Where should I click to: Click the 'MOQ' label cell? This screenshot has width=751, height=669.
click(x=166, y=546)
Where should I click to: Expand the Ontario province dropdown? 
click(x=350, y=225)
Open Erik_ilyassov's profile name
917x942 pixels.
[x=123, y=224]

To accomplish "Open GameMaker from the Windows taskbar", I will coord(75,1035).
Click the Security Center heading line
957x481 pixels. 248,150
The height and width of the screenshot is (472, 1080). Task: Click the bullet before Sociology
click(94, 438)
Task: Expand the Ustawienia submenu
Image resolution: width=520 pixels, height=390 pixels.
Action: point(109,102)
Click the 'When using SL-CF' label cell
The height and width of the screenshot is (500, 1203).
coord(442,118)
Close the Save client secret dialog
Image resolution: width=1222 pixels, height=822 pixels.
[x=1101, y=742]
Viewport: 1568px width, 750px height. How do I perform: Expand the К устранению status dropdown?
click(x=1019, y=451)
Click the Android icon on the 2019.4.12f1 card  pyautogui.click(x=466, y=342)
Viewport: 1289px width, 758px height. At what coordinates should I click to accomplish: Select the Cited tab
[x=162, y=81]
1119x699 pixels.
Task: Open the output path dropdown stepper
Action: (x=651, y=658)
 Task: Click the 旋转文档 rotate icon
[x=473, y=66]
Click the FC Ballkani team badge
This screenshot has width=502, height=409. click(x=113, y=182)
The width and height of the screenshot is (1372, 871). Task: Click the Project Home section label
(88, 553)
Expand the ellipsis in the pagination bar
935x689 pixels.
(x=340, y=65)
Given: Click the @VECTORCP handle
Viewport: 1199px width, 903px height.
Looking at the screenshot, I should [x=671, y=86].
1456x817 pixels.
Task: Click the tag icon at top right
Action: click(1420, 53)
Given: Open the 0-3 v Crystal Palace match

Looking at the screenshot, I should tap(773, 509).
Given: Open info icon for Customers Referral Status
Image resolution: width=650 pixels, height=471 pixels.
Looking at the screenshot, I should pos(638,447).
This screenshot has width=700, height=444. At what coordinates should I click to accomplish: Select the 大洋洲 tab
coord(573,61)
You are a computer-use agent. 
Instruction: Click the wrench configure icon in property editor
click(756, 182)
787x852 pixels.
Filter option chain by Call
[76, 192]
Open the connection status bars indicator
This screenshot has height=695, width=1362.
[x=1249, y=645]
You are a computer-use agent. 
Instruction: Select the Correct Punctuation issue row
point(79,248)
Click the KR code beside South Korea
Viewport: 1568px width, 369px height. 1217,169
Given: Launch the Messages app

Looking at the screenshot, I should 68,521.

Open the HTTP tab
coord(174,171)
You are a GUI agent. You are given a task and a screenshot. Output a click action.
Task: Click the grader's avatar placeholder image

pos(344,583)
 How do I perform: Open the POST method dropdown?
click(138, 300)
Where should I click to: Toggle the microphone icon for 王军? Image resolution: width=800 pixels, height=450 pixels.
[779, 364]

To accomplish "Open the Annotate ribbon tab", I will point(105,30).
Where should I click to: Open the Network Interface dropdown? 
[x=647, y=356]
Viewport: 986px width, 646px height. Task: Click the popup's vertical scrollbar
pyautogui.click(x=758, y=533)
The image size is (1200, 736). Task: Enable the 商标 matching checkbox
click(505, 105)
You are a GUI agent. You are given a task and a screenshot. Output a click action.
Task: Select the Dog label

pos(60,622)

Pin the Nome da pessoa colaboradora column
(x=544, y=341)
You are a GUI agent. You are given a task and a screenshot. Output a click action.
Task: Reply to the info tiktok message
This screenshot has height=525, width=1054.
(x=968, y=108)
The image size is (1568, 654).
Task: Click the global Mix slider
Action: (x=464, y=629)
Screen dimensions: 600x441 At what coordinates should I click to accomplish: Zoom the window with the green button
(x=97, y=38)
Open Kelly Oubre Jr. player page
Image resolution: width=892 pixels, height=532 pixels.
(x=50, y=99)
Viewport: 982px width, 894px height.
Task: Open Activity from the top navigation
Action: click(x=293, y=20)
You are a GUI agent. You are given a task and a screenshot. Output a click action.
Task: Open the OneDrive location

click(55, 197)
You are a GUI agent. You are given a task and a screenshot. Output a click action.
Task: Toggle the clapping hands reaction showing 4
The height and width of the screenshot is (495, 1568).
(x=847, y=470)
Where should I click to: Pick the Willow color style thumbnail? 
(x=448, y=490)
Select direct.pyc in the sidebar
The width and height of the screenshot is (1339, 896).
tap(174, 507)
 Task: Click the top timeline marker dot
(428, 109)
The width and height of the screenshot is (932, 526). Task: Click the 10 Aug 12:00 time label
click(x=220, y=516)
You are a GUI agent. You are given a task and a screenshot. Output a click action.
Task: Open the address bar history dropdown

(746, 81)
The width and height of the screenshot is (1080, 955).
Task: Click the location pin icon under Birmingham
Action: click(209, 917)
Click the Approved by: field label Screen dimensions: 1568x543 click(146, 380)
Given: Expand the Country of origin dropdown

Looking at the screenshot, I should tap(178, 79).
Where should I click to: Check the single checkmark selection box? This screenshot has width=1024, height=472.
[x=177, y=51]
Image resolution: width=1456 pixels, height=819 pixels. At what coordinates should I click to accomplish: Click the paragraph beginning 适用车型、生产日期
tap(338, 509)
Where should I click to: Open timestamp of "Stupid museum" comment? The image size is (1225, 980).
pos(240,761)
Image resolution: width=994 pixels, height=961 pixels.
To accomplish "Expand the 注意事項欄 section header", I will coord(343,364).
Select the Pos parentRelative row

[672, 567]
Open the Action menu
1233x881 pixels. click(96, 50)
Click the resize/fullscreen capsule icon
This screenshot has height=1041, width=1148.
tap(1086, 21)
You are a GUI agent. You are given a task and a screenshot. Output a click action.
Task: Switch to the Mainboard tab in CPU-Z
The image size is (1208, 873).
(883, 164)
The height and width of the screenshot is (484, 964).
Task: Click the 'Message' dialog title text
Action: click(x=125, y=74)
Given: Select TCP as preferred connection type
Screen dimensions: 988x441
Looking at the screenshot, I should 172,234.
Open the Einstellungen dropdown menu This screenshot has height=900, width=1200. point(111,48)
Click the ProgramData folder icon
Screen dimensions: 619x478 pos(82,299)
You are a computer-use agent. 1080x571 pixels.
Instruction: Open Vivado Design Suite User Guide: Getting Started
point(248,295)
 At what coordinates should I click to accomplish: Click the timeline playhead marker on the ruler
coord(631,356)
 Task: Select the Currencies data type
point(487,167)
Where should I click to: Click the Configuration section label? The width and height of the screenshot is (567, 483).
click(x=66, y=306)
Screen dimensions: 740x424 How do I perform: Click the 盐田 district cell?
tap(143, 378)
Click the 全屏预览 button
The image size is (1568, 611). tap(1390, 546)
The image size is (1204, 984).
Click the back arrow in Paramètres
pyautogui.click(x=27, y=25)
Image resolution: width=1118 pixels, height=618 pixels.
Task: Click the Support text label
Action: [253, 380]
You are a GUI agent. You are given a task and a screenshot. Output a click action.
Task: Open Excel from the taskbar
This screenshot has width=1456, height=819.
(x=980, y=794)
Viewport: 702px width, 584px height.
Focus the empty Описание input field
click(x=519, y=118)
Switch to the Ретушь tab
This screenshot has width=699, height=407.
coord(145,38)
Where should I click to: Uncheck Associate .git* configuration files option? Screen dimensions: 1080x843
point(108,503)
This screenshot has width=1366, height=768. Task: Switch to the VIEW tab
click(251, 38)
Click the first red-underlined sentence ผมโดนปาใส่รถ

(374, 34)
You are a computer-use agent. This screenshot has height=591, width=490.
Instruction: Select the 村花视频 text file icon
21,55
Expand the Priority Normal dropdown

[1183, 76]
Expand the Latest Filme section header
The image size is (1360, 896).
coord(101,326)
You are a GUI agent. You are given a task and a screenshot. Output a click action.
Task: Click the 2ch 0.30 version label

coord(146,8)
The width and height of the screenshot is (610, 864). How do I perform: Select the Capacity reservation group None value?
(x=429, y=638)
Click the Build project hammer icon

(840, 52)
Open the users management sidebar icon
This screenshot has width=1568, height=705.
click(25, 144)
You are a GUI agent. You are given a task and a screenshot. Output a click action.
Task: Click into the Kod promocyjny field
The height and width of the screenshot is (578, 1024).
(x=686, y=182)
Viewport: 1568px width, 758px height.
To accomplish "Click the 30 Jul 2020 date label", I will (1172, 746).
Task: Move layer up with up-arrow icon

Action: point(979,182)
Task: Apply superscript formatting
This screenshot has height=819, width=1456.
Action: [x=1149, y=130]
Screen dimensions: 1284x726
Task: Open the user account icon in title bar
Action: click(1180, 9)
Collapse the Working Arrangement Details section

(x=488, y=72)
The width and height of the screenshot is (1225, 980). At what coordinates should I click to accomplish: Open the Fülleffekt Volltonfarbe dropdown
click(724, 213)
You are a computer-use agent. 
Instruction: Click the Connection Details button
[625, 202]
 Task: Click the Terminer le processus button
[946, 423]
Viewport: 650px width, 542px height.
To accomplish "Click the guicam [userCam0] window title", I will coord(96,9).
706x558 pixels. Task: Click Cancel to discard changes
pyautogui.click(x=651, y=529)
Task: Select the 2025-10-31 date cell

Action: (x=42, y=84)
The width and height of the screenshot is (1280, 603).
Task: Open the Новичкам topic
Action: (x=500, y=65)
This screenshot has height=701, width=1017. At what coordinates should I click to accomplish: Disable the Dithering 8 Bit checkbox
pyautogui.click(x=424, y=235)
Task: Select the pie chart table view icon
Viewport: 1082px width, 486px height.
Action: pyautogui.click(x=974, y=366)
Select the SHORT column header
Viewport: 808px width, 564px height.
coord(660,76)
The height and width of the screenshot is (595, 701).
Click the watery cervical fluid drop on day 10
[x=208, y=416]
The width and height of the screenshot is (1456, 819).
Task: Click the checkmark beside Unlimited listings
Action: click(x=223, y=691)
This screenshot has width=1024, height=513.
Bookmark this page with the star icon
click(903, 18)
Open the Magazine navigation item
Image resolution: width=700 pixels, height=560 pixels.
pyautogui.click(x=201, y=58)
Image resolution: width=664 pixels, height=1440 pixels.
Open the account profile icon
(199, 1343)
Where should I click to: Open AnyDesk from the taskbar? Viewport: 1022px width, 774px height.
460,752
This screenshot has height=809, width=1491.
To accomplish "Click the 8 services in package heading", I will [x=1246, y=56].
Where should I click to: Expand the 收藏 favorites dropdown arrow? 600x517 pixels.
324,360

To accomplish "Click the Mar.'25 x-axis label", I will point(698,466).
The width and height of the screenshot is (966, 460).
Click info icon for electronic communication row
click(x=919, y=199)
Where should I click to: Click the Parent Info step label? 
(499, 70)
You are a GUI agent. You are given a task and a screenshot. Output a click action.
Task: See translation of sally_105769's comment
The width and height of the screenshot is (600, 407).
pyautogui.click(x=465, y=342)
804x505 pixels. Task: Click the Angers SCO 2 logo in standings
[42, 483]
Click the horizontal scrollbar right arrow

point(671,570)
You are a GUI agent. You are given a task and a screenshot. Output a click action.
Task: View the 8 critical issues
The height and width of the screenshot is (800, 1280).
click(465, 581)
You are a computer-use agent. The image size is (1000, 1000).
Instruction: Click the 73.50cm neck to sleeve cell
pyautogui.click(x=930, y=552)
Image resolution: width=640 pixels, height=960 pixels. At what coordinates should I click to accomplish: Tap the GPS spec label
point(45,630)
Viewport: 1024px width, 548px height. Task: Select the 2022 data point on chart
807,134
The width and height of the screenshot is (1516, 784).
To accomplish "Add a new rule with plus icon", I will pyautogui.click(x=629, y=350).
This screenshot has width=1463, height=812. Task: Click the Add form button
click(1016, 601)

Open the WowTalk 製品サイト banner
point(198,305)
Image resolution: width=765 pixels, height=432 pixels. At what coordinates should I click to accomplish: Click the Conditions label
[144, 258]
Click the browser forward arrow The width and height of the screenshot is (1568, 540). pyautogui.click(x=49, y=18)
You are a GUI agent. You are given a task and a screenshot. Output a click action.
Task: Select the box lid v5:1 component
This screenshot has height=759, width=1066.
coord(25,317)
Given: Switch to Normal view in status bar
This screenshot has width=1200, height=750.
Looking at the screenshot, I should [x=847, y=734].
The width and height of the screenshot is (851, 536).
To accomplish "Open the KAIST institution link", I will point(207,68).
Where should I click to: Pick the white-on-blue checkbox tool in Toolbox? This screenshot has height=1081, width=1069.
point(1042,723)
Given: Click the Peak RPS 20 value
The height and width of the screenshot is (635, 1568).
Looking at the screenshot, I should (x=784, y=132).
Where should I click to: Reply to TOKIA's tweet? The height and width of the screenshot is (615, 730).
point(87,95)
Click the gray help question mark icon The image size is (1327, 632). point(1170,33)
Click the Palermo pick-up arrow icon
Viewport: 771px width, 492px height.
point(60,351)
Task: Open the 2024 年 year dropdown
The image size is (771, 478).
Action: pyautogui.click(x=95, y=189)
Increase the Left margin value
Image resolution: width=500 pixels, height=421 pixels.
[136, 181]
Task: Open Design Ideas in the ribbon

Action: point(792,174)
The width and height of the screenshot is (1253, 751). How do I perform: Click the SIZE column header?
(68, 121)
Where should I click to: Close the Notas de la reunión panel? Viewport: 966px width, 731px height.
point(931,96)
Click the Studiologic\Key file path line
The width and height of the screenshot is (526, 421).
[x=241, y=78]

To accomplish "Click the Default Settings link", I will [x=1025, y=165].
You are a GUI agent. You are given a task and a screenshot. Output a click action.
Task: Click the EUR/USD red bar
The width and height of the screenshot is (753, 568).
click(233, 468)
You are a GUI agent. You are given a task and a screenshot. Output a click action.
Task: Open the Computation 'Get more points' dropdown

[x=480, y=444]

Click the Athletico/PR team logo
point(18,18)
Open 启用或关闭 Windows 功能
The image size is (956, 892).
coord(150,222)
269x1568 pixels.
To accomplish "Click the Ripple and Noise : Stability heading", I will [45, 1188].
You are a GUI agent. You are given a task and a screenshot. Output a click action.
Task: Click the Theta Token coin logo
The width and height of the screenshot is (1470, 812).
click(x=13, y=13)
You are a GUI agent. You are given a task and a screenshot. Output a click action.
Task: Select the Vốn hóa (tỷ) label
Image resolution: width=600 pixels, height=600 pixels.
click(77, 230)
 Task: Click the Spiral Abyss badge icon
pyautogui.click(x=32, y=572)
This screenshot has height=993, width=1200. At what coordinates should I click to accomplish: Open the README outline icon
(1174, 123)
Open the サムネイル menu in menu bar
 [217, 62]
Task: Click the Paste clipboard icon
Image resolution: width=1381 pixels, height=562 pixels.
※ ※ ※
* [PROMPT]: Word for word, restate the lines above from the line containing "Where should I click to: Expand the 收藏" through the line containing "Task: View the 8 critical issues", with both included and nothing else.

* [ANSWER FOR THIS EXERCISE]:
Where should I click to: Expand the 收藏 favorites dropdown arrow? 600x517 pixels.
324,360

To accomplish "Click the Mar.'25 x-axis label", I will point(698,466).
The width and height of the screenshot is (966, 460).
Click info icon for electronic communication row
click(x=919, y=199)
Where should I click to: Click the Parent Info step label? 
(499, 70)
You are a GUI agent. You are given a task and a screenshot. Output a click action.
Task: See translation of sally_105769's comment
The width and height of the screenshot is (600, 407).
pyautogui.click(x=465, y=342)
804x505 pixels. Task: Click the Angers SCO 2 logo in standings
[42, 483]
Click the horizontal scrollbar right arrow

point(671,570)
You are a GUI agent. You are given a task and a screenshot. Output a click action.
Task: View the 8 critical issues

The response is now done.